CHALLENGE: Return the items from the line containing "Click the /git/push command entry" through the line containing "pos(63,310)", inclusive, reproducing each line without change and omitting the pictures.

EXTRACTED DATA:
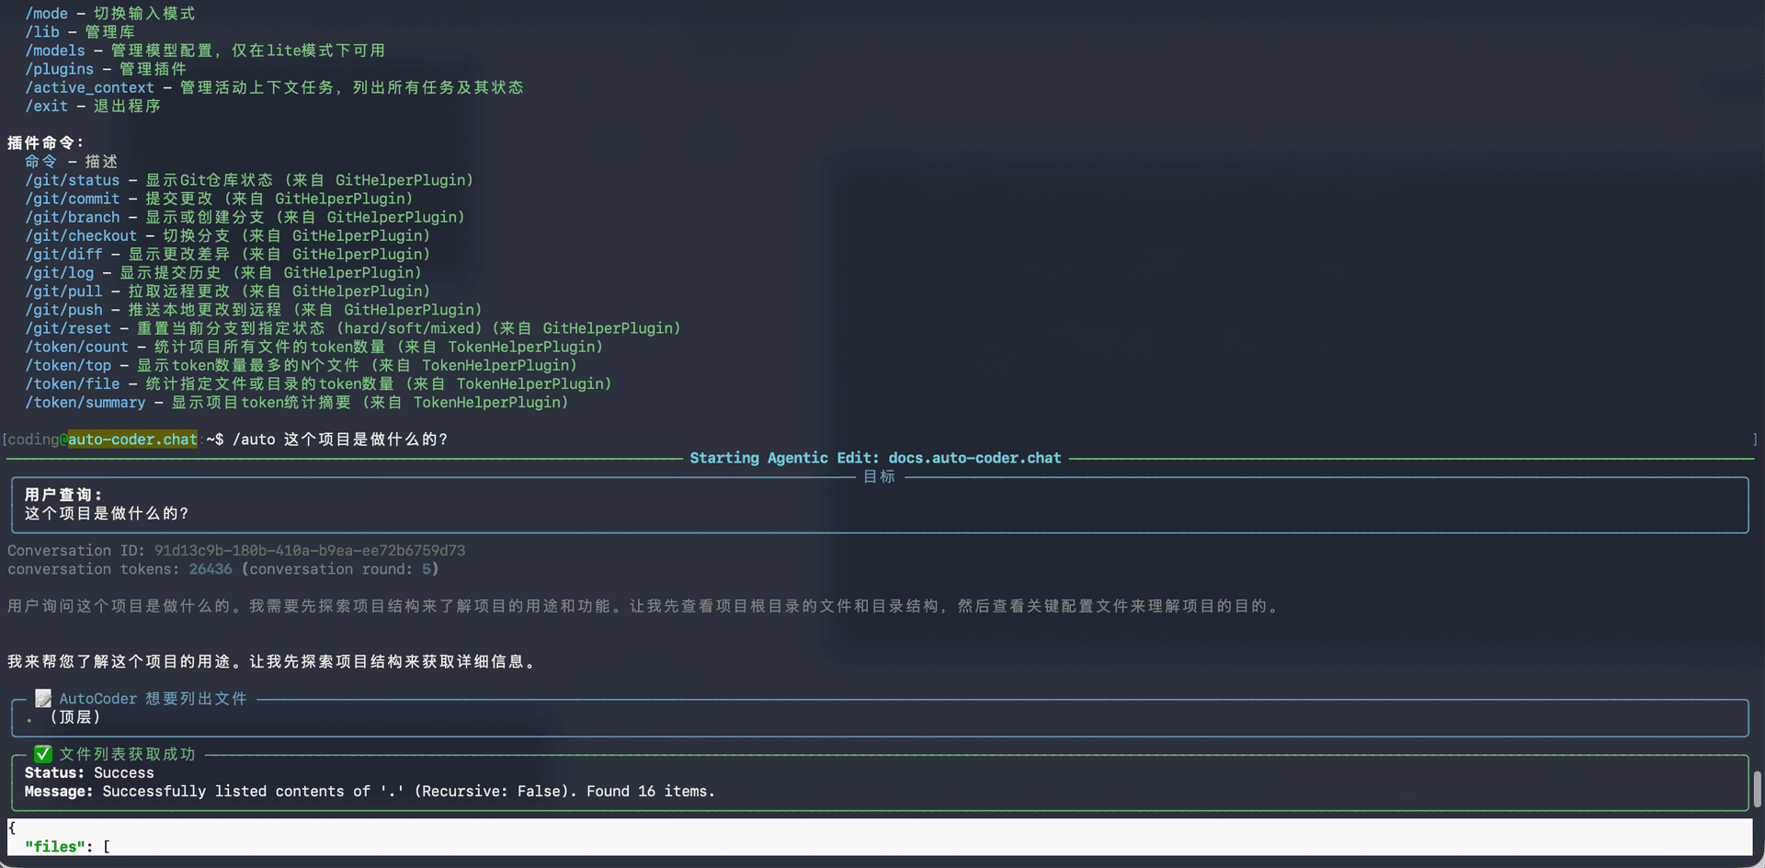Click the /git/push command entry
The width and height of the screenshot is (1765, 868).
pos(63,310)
--
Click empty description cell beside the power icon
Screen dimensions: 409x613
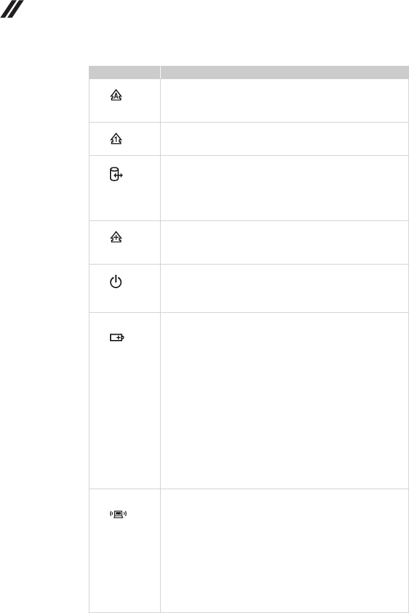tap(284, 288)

THE SOLUTION:
Click the /git/push command entry
The width and height of the screenshot is (1765, 868).
pos(63,310)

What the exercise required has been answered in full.